TASK TO COMPLETE → Below are lines of data; restate word for word those running from the line containing "Toggle the 실시간 realtime indicator" to the line containing "Given: Click the View Description link", inclusive, and no others.

DATA RECORDS →
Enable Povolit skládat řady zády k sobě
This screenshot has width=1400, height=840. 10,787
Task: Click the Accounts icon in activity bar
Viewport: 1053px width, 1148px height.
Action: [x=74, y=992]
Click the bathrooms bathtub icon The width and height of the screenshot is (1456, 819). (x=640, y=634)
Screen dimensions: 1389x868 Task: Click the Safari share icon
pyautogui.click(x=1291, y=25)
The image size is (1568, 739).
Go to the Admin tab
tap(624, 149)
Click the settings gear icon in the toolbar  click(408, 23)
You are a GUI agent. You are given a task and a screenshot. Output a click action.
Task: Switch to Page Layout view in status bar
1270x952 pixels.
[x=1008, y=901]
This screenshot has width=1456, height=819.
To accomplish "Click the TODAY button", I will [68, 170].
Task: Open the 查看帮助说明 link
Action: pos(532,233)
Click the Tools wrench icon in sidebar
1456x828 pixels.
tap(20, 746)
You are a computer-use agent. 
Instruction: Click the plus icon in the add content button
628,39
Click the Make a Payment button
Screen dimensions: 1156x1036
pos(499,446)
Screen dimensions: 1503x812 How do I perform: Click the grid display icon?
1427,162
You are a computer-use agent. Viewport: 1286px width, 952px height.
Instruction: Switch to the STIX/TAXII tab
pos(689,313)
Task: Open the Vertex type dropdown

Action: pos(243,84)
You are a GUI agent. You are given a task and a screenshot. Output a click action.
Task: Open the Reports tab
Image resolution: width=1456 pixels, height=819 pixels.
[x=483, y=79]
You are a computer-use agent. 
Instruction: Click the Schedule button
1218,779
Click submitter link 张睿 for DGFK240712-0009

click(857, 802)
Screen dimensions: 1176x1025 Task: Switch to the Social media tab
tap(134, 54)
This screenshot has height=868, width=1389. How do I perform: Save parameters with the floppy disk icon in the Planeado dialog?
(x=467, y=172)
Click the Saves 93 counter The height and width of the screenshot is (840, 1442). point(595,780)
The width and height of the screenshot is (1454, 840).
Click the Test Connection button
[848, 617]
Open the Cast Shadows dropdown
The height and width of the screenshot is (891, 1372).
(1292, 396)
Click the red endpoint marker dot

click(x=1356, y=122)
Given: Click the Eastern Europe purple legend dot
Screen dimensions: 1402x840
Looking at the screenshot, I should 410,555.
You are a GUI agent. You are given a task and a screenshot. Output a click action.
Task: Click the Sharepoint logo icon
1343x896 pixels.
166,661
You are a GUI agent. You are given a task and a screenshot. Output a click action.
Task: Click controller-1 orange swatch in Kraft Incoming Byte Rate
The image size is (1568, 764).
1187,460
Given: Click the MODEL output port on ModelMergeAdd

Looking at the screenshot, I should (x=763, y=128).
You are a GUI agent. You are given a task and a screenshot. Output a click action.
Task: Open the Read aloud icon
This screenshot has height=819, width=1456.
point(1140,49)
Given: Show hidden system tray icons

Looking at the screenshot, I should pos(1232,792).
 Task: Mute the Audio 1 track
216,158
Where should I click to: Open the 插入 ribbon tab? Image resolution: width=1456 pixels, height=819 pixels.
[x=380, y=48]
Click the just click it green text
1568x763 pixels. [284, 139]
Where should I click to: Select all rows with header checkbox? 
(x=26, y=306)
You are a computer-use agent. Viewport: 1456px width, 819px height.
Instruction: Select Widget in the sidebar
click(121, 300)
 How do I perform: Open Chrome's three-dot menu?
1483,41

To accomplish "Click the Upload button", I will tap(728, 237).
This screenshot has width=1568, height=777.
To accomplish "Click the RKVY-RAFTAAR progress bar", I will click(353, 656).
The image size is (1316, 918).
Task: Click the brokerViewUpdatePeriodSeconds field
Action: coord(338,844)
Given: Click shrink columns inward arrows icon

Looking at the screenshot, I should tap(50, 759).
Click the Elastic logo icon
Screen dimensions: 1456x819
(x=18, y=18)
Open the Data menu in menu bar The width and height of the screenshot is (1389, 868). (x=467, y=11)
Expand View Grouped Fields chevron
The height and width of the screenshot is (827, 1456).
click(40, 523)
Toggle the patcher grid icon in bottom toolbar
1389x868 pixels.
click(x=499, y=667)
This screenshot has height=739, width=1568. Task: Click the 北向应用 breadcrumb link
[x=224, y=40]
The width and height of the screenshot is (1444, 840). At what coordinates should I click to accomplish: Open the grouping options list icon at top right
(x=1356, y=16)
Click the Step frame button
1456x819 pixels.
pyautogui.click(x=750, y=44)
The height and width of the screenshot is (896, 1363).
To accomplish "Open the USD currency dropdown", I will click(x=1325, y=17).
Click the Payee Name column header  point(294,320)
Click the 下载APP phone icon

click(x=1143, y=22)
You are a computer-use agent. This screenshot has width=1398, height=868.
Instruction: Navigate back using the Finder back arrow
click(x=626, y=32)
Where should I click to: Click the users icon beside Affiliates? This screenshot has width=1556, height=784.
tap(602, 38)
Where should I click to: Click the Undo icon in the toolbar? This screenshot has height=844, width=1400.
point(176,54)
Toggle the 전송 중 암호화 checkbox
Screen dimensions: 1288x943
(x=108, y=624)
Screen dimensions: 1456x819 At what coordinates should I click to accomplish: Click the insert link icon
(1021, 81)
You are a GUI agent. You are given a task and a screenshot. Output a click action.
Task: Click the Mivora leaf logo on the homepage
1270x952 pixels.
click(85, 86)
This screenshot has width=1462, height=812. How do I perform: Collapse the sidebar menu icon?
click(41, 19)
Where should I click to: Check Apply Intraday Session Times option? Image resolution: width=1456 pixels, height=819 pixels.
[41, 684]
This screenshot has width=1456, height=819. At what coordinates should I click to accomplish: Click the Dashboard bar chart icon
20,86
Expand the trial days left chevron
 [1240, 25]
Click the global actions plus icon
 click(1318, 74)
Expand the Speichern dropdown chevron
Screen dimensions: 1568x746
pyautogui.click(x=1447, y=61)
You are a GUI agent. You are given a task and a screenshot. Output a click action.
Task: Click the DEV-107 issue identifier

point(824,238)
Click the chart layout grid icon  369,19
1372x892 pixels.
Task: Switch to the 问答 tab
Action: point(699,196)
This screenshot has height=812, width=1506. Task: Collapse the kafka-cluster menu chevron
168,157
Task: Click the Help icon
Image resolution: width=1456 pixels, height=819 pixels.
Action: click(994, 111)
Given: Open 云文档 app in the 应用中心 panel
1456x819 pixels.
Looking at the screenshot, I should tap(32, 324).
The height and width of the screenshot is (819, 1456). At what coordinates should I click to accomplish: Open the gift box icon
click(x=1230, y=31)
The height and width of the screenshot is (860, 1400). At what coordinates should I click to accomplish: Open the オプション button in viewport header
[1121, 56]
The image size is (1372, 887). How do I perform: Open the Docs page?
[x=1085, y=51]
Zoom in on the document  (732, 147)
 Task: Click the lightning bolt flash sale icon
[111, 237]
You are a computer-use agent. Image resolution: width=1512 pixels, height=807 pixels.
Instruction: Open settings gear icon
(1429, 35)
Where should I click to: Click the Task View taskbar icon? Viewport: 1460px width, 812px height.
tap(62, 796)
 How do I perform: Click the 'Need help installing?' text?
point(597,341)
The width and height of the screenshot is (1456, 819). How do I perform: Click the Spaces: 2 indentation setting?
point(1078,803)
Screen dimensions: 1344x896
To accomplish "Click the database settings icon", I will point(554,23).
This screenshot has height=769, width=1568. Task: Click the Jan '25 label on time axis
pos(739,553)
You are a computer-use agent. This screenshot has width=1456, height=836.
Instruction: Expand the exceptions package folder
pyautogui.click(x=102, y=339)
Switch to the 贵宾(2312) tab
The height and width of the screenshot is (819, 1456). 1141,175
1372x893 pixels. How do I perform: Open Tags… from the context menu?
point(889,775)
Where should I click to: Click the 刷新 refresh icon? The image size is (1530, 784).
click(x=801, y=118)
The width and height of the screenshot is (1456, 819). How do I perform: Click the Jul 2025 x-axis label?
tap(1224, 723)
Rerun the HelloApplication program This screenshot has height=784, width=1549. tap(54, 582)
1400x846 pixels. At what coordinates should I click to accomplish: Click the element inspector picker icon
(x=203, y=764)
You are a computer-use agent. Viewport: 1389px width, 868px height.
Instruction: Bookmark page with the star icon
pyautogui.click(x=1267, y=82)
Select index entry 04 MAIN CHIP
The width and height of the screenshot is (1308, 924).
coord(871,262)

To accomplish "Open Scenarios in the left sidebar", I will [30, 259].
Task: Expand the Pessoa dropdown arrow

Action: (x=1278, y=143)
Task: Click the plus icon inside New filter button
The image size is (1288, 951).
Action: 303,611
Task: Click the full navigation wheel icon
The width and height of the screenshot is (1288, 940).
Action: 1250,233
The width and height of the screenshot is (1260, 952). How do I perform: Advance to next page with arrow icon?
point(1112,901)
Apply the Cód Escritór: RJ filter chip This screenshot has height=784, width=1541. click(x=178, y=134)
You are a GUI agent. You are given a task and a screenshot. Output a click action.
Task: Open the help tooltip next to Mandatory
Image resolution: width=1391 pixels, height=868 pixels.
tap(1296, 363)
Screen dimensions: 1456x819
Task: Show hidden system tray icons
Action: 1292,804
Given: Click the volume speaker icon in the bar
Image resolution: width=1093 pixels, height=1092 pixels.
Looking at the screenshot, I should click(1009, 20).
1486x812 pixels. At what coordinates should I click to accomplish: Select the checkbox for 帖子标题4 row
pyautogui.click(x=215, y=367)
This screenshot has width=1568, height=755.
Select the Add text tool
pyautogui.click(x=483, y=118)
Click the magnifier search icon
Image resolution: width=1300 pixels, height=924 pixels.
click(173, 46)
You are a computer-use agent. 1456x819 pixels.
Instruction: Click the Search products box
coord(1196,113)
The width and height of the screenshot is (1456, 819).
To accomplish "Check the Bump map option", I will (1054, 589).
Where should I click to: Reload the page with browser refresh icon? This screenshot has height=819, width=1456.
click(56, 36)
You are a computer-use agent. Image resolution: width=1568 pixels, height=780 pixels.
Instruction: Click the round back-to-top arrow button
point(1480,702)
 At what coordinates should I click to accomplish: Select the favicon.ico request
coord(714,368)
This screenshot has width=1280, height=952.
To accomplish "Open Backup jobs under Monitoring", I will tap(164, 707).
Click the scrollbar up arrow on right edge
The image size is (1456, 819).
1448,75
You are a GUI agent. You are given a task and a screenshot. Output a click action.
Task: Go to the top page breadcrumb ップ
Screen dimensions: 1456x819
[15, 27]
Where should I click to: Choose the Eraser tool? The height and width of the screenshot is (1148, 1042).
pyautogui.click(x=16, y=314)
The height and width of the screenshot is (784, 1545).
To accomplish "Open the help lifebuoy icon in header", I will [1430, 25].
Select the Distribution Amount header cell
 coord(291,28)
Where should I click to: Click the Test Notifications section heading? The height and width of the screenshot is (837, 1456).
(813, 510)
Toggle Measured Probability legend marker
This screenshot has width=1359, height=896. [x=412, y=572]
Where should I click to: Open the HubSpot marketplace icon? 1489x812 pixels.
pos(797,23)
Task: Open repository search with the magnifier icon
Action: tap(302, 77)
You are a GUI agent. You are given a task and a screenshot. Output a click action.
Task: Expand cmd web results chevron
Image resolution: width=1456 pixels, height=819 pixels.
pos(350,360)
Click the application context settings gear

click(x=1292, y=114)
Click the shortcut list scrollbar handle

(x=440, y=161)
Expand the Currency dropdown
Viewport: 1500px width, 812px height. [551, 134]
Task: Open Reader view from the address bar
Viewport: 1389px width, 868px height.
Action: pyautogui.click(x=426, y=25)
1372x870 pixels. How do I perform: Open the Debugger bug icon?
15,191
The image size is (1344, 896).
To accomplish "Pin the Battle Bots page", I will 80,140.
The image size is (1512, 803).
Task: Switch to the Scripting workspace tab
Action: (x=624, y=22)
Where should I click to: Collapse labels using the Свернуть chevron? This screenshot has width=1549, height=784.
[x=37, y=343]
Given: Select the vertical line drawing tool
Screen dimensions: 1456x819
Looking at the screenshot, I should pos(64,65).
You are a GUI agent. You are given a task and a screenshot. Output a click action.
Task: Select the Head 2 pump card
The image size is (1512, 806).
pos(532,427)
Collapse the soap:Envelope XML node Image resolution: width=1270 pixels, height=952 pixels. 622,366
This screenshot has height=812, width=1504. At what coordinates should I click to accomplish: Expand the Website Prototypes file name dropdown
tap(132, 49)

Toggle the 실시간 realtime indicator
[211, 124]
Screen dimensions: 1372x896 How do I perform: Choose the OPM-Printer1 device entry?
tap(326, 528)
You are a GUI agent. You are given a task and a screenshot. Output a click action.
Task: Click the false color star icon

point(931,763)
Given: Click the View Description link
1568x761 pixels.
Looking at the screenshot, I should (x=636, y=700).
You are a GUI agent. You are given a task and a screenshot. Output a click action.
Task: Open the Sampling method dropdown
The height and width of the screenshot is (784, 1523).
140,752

EXERCISE OUTPUT →
Toggle the 실시간 realtime indicator
[211, 124]
Screen dimensions: 1372x896 How do I perform: Choose the OPM-Printer1 device entry?
tap(326, 528)
You are a GUI agent. You are given a task and a screenshot. Output a click action.
Task: Click the false color star icon

point(931,763)
Given: Click the View Description link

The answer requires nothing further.